Темы для беседы как и следовало было ожидать, вскоре полностью исчерпались. Стало скучно… Мы молча допивали остатки огненной воды, беспорядочно бросая расшатанные взгляды из угла в угол, наблюдали за прохожими резво бегущими под раздражающим дождём по своим делам. Каждый думал о своём…
Не знаю, как у него, а у меня не выходило из головы и постоянно вертелось на уме одно только слово «холява». Ведь если посудить в нём, именно в этом расслабленном звуке и заключалось для него, для Шумахера, да и для меня и многих других – смысл вечного бытия и вселенское счастья.
Припомнился один зимний вечер.
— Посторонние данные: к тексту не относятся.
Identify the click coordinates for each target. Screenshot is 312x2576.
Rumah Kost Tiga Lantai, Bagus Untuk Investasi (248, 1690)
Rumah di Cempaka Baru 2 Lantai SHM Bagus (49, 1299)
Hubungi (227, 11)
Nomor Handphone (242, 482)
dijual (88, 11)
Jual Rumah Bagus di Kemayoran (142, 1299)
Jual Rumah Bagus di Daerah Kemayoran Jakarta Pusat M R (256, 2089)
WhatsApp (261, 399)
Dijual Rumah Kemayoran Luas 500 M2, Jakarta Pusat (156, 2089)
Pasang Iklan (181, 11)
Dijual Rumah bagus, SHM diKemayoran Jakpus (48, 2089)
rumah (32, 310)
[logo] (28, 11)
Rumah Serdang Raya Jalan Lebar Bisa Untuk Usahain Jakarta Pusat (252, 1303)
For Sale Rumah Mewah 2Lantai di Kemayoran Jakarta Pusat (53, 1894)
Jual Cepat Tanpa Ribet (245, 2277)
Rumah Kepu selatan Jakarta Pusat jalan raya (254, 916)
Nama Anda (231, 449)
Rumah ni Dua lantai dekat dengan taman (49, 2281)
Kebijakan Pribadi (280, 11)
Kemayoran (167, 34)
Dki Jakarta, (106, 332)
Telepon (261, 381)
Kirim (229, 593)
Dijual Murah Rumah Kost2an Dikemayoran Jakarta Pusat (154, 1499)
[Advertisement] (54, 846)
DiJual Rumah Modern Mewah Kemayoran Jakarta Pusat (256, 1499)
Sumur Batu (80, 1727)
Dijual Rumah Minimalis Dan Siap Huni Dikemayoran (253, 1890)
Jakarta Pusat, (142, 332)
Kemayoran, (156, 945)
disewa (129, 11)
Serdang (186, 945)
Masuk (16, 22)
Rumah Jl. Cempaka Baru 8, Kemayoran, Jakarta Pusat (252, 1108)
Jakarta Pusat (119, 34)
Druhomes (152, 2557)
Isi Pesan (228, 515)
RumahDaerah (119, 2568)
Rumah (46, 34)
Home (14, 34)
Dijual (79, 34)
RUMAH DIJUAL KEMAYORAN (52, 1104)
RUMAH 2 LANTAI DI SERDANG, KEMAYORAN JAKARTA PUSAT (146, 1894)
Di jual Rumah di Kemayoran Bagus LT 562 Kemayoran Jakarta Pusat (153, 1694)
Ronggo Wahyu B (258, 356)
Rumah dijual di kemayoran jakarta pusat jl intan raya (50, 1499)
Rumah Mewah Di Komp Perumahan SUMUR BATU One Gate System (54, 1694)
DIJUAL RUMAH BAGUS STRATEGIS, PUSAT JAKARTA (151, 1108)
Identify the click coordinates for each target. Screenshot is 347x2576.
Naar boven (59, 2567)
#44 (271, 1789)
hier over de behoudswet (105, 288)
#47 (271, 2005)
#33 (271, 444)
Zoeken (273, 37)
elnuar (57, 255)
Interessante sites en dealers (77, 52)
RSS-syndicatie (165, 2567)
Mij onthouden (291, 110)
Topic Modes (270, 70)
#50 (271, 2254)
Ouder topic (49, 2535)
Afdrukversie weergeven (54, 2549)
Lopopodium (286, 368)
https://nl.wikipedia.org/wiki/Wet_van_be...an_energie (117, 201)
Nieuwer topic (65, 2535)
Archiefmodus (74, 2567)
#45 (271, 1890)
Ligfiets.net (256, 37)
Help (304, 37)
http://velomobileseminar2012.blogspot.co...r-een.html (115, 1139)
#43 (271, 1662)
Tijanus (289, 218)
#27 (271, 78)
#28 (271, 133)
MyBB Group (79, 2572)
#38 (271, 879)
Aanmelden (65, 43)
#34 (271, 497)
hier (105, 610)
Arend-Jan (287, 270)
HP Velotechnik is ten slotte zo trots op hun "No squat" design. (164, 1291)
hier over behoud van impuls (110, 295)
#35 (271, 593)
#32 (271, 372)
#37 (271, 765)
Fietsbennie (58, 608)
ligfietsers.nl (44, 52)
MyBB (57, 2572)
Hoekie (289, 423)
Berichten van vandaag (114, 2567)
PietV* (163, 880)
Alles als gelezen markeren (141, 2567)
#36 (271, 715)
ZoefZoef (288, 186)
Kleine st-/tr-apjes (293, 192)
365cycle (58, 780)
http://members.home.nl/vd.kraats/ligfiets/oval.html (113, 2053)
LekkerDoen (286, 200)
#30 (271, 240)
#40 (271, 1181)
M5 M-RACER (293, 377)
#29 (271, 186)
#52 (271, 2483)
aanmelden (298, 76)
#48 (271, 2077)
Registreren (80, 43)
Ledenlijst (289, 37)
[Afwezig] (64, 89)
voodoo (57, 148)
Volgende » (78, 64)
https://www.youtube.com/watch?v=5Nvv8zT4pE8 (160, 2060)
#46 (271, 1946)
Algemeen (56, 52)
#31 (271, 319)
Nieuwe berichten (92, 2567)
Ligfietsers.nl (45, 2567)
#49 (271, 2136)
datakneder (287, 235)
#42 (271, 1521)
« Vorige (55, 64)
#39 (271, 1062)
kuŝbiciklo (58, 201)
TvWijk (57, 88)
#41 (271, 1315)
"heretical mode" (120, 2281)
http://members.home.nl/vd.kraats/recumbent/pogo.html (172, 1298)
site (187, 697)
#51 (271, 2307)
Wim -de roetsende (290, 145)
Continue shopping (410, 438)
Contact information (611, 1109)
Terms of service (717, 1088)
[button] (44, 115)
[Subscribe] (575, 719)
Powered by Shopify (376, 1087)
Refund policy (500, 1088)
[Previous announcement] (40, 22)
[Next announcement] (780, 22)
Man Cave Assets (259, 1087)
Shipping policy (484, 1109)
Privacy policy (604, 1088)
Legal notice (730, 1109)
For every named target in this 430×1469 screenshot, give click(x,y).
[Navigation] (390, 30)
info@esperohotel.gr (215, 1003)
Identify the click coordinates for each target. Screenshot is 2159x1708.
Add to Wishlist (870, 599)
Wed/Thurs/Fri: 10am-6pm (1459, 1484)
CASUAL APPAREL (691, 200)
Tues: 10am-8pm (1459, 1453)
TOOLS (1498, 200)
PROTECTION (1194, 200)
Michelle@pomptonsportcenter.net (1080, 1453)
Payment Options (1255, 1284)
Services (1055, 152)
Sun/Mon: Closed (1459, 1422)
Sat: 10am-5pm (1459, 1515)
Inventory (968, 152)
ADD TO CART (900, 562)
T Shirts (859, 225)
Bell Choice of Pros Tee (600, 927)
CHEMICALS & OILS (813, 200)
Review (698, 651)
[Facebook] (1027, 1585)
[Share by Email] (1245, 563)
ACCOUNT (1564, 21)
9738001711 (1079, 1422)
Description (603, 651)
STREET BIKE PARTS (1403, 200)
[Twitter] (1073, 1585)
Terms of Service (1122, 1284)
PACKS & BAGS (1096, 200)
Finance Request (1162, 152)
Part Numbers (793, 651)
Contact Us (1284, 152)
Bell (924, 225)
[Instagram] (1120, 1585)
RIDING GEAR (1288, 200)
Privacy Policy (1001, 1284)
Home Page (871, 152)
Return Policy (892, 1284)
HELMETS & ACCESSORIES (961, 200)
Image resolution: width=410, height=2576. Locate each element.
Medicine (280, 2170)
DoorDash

Когда я, уставший после новогодних пьянок и очередного безденежья, безо всякого желания, только лишь из-за боязни обидеть хорошего человека, попёрся с другом на морозное свеже-воздыханное мероприятие, лотерею, устроенную полу богатым клонированным торговым центром.
Сие заключалось в том, что если ты до праздников успел там отовариться, то у тебя появился умопомрачительный Шанс выиграть Приз!
И огромная масса искателей удачи, храбро не замечая обжигающего ветра, бешено боролась за крохотное местечко вокруг крыльца храма Гермеса, утрамбовывая даже по краям не повинные сугробы не расчищенные злыми дворниками.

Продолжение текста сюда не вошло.